Haley, who brought African American history to the larger American public
through Roots, has no scholarly digital site dedicated to his work,
with his main digital representation resting with the Kunta Kinte-Alex Haley
Foundation website, which focuses on African American genealogy, and the Alex
Haley Tribute Site, a fan site that compiles portions of Haley's works.[1] Of course, Haley's case might be
exacerbated due to accusations of plagiarism leveled against Roots;
both Margaret Walker and Harold Courlander brought lawsuits against Haley
claiming that he had plagiarized their work. Courlander's 1978 suit was
successful and proved that eighty-one passages from Roots were
copied from Courlander's 1967 book, The African, which
subsequently led to decreased scholarly interest in Haley.[2] Malcolm X's work is also largely undocumented, though
notable exceptions include Abdul Alkalimat's Malcolm website,
the most comprehensive digital scholarly resource to date. Online since 1999,
the site provides videos, timeline, selected texts, and a comprehensive
bibliography.[3] Additional materials
related to Malcolm X appeared online when Manning Marable began to write
Malcolm X: A Life of Reinvention and launched a support
website. Now titled The Malcolm X Project at
Columbia University, the site shares a varied group of
historical and contemporary materials. The site developers also plan to launch a
multimedia edition of The Autobiography of Malcolm X, a much needed
project.
Because Haley and Malcolm X are critical figures in twentieth-century literature
and history, scholars should be invested in the digitization of their primary
texts. This edition represents my attempt to intervene in the African American
digital canon and to provide a broader set of open-source, scholarly edited,
primary materials than previously available. Focused on Haley's Malcolm X work,
this set of materials includes an unexamined essay that Haley published shortly
after X's death, titled "The Malcolm X I Knew," and notes, forty-one handwritten
and thirty-two typed, that were compiled by Haley as he wrote The
Autobiography. The University of Tennessee, Knoxville, houses the
primary repositories of Haley work related to The Autobiography:
the Alex Haley Papers and the Anne Romaine Papers. Anne Romaine was appointed by
Haley to be his biographer, and her papers include substantial information that
documents the interaction between X and Haley according to Manning Marable, who
used the Romaine Papers extensively for his recent biography of Malcolm X.[4] While the Romaine Papers offer some
insight into Haley's work and are accessible to scholars, the Haley Papers held
at the University of Tennessee are notoriously difficult to access, requiring
researchers to gain permission from the trustee governing Haley's work for each
item of interest. Therefore, the open access release of even some of the
materials that Haley used while writing his important work on X, such as the
attached notes, adds substantially to scholarly knowledge.
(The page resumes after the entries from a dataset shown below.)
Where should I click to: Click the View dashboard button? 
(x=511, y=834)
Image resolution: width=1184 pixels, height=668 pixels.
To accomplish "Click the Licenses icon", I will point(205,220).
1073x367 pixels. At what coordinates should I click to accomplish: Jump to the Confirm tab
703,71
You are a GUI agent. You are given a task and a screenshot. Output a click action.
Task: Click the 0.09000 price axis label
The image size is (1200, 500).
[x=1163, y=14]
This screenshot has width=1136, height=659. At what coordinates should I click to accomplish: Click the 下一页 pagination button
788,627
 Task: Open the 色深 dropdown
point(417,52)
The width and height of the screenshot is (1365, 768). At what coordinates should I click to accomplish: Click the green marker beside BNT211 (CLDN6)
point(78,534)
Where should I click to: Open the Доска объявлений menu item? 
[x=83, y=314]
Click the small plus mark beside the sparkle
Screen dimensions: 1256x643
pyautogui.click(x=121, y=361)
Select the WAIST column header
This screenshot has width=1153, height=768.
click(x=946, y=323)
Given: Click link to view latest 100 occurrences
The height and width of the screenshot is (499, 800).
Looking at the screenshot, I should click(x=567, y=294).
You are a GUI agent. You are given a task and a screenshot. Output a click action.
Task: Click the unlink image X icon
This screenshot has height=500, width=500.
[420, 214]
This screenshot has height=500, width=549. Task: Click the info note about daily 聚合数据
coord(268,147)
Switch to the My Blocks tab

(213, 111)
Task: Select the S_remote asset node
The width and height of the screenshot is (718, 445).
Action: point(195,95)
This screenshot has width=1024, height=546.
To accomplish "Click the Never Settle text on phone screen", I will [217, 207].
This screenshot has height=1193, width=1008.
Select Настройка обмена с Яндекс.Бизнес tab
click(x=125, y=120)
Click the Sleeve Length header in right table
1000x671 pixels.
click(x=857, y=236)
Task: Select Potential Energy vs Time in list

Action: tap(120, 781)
Manuscript and Publication Information
The typed manuscript of the essay and the handwritten and typed notecards from
which these materials are transcribed are housed in the Alex Haley Papers held
by Cushing Library, Special Collections, at Texas A&M University. During the
year and a half of interviews conducted by Haley to gain information for the
book, both Haley and Malcolm X would jot down notes on scrap paper, Haley in
green ink and X in red.[5] Haley collected
the scribbles, transcribed them into typed and written notes, and eventually
pieced together the notes to write The Autobiography of Malcolm X,
published in November 1965, nine months after X's death. A portion of Haley's
typed and handwritten notes are included in this edition. From the contents
listed on this set of notecards, and the telltale green ink, it appears that the
notes were written by Haley during interviews conducted during the last six to
twelve months of X's life. The related essay that is included was originally
published by Saga magazine in November 1965, the same month
The Autobiography was published. Saga was a pulp
men's magazine published by New York's Gambi Publications from 1950 until 1981,
and in 1963 it had a circulation of 280,647. A men's adventure magazine similar
to other pulps of the same period, including Adventure,
Real, and True, Saga focused on lurid
tales of sex and adventure targeted at working-class men. For example,
Saga's submission call in the July 1964 Writer's
Digest described the magazine as "principally interested in
strong-action picture-stories on non-war adventure themes; man against nature,
man against beast, man against man. We try to stress the 'man triumphant' idea
whenever possible."[6] Articles such as
"Confessions of an Auto Spy," "How Sex Can Take You to the Top," and "Love Among
the Beach Boys" are contained in the same volume as Haley's essay along with
drawings of scantily clad women and ads promising to remedy baldness. The larger
pulp fiction context in which Saga resides is a rich area of study
but beyond the purview of this essay. There is no indication that scholars are
aware of the essay or the small holding of notecards at Texas A&M
University, as even Manning's carefully researched recent biography,
Malcolm X: A Life of Reinvention, does not reference these
materials. It is not clear when Haley contracted with Saga to
publish the essay "The Malcolm X I Knew," but we do know that Haley was in
severe financial distress prior to the publication of The
Autobiography and was looking to quickly publish materials to
increase his cash flow.[7] According to
Marable, Haley was slow to produce a finished draft of The
Autobiography and failed to meet his publisher's deadline of the 1964
presidential election. X's break from the Nation of Islam further delayed
completion of the volume.[8] In constant
contact with Doubleday, Haley reassured the publisher that the book would not
only be complete but would sell. Marable believes that Doubleday, careful to
protect their financial investment in the book, was heavily involved with
Haley's decision to remove certain controversial statements from the text.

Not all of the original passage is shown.